Dès lors, ce fut fini.

Huit jours après leur arrivée à Paris, excédés de reproches, fatigués de dégoûts, ils résolurent de vivre, à part, dans la maison, sachant mettre plus de distance d’une chambre à l’autre, qu’il n’y en avait de Paris à Wierzchownia. Et ils ne se rencontrèrent plus, même aux repas.

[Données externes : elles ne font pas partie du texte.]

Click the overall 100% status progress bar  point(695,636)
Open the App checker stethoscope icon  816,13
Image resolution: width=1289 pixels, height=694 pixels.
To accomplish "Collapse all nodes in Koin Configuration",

D’ailleurs, Balzac était presque toujours alité. Un cercle de fer se resserrait, de plus en plus, sur sa poitrine. Il passait ses nuits à suffoquer, cherchant vainement, devant la fenêtre ouverte, à happer un peu de cet air qui ne pouvait plus dilater ses poumons. Ses jambes enflaient, suintaient ; l’œdème gagnait le ventre, le thorax. Il ne se plaignait pas, ne désespérait pas. Confiant, comme il avait attendu la fortune, il attendait la guérison, pour se remettre au travail, avec une jeunesse, une énergie, un immense besoin de créer, qui le soutinrent jusqu’à l’agonie. Au milieu de la putréfaction de ses organes, le cerveau demeurait sain, intact. L’imagination y régnait en souveraine immaculée. Il ne cessait de faire des projets, des projets, des plans de livres, des plans de comédies, accumulait des matériaux pour l’œuvre à venir… Il n’avait rien perdu de sa fécondité merveilleuse. Chaque jour, il demandait à son médecin, le fidèle Nacquart :

— Pensez-vous que demain je puisse reprendre la besogne ?… Hâtez-vous ! Il le faut… Il le faut…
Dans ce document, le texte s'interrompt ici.